— Work item —
The full set of records must be returned exactly, character for character.

— Excerpted records —
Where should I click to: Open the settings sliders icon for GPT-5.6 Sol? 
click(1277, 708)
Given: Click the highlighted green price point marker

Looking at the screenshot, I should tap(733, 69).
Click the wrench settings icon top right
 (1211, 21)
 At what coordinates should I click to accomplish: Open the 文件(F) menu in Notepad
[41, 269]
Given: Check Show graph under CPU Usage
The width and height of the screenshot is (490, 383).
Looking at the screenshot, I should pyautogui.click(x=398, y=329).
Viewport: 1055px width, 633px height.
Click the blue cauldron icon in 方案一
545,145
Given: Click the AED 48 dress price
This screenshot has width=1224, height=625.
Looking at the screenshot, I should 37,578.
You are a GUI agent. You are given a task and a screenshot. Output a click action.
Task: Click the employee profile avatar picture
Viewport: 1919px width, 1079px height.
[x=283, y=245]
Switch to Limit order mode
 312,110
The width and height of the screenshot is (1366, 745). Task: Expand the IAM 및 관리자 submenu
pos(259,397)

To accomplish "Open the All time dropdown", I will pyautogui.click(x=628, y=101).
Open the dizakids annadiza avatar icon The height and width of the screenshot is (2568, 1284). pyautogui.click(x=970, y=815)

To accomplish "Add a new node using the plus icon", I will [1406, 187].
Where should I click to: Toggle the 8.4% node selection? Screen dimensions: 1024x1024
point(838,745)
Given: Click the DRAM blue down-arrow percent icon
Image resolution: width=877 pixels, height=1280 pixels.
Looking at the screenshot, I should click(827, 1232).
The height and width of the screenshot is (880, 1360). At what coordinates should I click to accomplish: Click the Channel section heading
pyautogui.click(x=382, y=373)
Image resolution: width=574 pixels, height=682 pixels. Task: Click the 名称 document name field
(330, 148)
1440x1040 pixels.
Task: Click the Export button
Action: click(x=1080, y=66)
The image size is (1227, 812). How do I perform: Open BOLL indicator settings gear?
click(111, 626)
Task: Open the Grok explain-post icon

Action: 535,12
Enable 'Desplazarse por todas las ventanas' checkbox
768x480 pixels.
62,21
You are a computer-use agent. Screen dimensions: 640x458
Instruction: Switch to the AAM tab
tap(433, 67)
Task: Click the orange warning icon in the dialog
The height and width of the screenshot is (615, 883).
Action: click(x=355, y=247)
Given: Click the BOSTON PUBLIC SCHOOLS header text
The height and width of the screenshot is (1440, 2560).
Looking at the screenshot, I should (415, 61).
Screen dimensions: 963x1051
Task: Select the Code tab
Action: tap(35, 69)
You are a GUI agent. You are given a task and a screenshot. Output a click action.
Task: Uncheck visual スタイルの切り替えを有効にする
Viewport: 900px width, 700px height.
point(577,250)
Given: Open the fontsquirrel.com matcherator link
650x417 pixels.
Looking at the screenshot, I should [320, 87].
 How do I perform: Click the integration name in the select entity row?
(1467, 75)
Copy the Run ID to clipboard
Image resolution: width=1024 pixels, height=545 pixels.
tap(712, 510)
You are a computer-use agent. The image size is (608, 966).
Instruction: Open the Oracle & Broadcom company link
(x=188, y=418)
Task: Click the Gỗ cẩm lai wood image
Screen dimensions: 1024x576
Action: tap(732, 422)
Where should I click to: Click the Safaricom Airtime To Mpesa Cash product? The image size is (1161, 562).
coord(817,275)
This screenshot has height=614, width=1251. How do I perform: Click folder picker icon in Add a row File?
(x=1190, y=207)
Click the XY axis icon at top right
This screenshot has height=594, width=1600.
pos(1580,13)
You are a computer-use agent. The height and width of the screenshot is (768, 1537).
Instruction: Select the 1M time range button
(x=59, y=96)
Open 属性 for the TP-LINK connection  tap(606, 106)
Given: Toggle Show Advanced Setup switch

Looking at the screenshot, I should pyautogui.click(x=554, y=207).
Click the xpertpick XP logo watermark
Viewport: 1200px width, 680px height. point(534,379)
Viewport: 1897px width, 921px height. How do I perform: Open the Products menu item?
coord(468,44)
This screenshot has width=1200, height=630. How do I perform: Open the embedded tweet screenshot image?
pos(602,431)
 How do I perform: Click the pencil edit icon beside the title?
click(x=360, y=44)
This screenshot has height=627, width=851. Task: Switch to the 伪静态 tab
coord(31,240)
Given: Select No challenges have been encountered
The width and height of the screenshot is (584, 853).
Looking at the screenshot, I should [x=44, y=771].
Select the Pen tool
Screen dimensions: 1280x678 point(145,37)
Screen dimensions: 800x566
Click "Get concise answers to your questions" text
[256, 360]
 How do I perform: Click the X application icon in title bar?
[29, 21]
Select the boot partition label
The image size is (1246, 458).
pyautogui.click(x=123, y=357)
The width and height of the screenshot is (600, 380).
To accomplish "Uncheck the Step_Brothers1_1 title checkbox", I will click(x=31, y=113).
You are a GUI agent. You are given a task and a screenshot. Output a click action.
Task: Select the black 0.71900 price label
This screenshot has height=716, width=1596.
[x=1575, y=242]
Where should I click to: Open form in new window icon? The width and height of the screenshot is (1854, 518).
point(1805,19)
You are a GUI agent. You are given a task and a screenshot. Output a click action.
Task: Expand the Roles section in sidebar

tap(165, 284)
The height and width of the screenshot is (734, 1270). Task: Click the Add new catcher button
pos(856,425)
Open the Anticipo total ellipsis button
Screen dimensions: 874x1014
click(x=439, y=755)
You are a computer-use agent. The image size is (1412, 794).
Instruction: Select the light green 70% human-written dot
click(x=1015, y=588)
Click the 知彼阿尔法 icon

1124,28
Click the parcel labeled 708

— Answer section —
Where should I click to: Open the settings sliders icon for GPT-5.6 Sol? 
click(1277, 708)
Given: Click the highlighted green price point marker

Looking at the screenshot, I should tap(733, 69).
Click the wrench settings icon top right
 (1211, 21)
 At what coordinates should I click to accomplish: Open the 文件(F) menu in Notepad
[41, 269]
Given: Check Show graph under CPU Usage
The width and height of the screenshot is (490, 383).
Looking at the screenshot, I should pyautogui.click(x=398, y=329).
Viewport: 1055px width, 633px height.
Click the blue cauldron icon in 方案一
545,145
Given: Click the AED 48 dress price
This screenshot has width=1224, height=625.
Looking at the screenshot, I should 37,578.
You are a GUI agent. You are given a task and a screenshot. Output a click action.
Task: Click the employee profile avatar picture
Viewport: 1919px width, 1079px height.
[x=283, y=245]
Switch to Limit order mode
 312,110
The width and height of the screenshot is (1366, 745). Task: Expand the IAM 및 관리자 submenu
pos(259,397)

To accomplish "Open the All time dropdown", I will pyautogui.click(x=628, y=101).
Open the dizakids annadiza avatar icon The height and width of the screenshot is (2568, 1284). pyautogui.click(x=970, y=815)

To accomplish "Add a new node using the plus icon", I will [1406, 187].
Where should I click to: Toggle the 8.4% node selection? Screen dimensions: 1024x1024
point(838,745)
Given: Click the DRAM blue down-arrow percent icon
Image resolution: width=877 pixels, height=1280 pixels.
Looking at the screenshot, I should click(827, 1232).
The height and width of the screenshot is (880, 1360). At what coordinates should I click to accomplish: Click the Channel section heading
pyautogui.click(x=382, y=373)
Image resolution: width=574 pixels, height=682 pixels. Task: Click the 名称 document name field
(330, 148)
1440x1040 pixels.
Task: Click the Export button
Action: click(x=1080, y=66)
The image size is (1227, 812). How do I perform: Open BOLL indicator settings gear?
click(111, 626)
Task: Open the Grok explain-post icon

Action: 535,12
Enable 'Desplazarse por todas las ventanas' checkbox
768x480 pixels.
62,21
You are a computer-use agent. Screen dimensions: 640x458
Instruction: Switch to the AAM tab
tap(433, 67)
Task: Click the orange warning icon in the dialog
The height and width of the screenshot is (615, 883).
Action: click(x=355, y=247)
Given: Click the BOSTON PUBLIC SCHOOLS header text
The height and width of the screenshot is (1440, 2560).
Looking at the screenshot, I should (415, 61).
Screen dimensions: 963x1051
Task: Select the Code tab
Action: tap(35, 69)
You are a GUI agent. You are given a task and a screenshot. Output a click action.
Task: Uncheck visual スタイルの切り替えを有効にする
Viewport: 900px width, 700px height.
point(577,250)
Given: Open the fontsquirrel.com matcherator link
650x417 pixels.
Looking at the screenshot, I should [320, 87].
 How do I perform: Click the integration name in the select entity row?
(1467, 75)
Copy the Run ID to clipboard
Image resolution: width=1024 pixels, height=545 pixels.
tap(712, 510)
You are a computer-use agent. The image size is (608, 966).
Instruction: Open the Oracle & Broadcom company link
(x=188, y=418)
Task: Click the Gỗ cẩm lai wood image
Screen dimensions: 1024x576
Action: tap(732, 422)
Where should I click to: Click the Safaricom Airtime To Mpesa Cash product? The image size is (1161, 562).
coord(817,275)
This screenshot has height=614, width=1251. How do I perform: Click folder picker icon in Add a row File?
(x=1190, y=207)
Click the XY axis icon at top right
This screenshot has height=594, width=1600.
pos(1580,13)
You are a computer-use agent. The height and width of the screenshot is (768, 1537).
Instruction: Select the 1M time range button
(x=59, y=96)
Open 属性 for the TP-LINK connection  tap(606, 106)
Given: Toggle Show Advanced Setup switch

Looking at the screenshot, I should pyautogui.click(x=554, y=207).
Click the xpertpick XP logo watermark
Viewport: 1200px width, 680px height. point(534,379)
Viewport: 1897px width, 921px height. How do I perform: Open the Products menu item?
coord(468,44)
This screenshot has width=1200, height=630. How do I perform: Open the embedded tweet screenshot image?
pos(602,431)
 How do I perform: Click the pencil edit icon beside the title?
click(x=360, y=44)
This screenshot has height=627, width=851. Task: Switch to the 伪静态 tab
coord(31,240)
Given: Select No challenges have been encountered
The width and height of the screenshot is (584, 853).
Looking at the screenshot, I should [x=44, y=771].
Select the Pen tool
Screen dimensions: 1280x678 point(145,37)
Screen dimensions: 800x566
Click "Get concise answers to your questions" text
[256, 360]
 How do I perform: Click the X application icon in title bar?
[29, 21]
Select the boot partition label
The image size is (1246, 458).
pyautogui.click(x=123, y=357)
The width and height of the screenshot is (600, 380).
To accomplish "Uncheck the Step_Brothers1_1 title checkbox", I will click(x=31, y=113).
You are a GUI agent. You are given a task and a screenshot. Output a click action.
Task: Select the black 0.71900 price label
This screenshot has height=716, width=1596.
[x=1575, y=242]
Where should I click to: Open form in new window icon? The width and height of the screenshot is (1854, 518).
point(1805,19)
You are a GUI agent. You are given a task and a screenshot. Output a click action.
Task: Expand the Roles section in sidebar

tap(165, 284)
The height and width of the screenshot is (734, 1270). Task: Click the Add new catcher button
pos(856,425)
Open the Anticipo total ellipsis button
Screen dimensions: 874x1014
click(x=439, y=755)
You are a computer-use agent. The image size is (1412, 794).
Instruction: Select the light green 70% human-written dot
click(x=1015, y=588)
Click the 知彼阿尔法 icon

1124,28
Click the parcel labeled 708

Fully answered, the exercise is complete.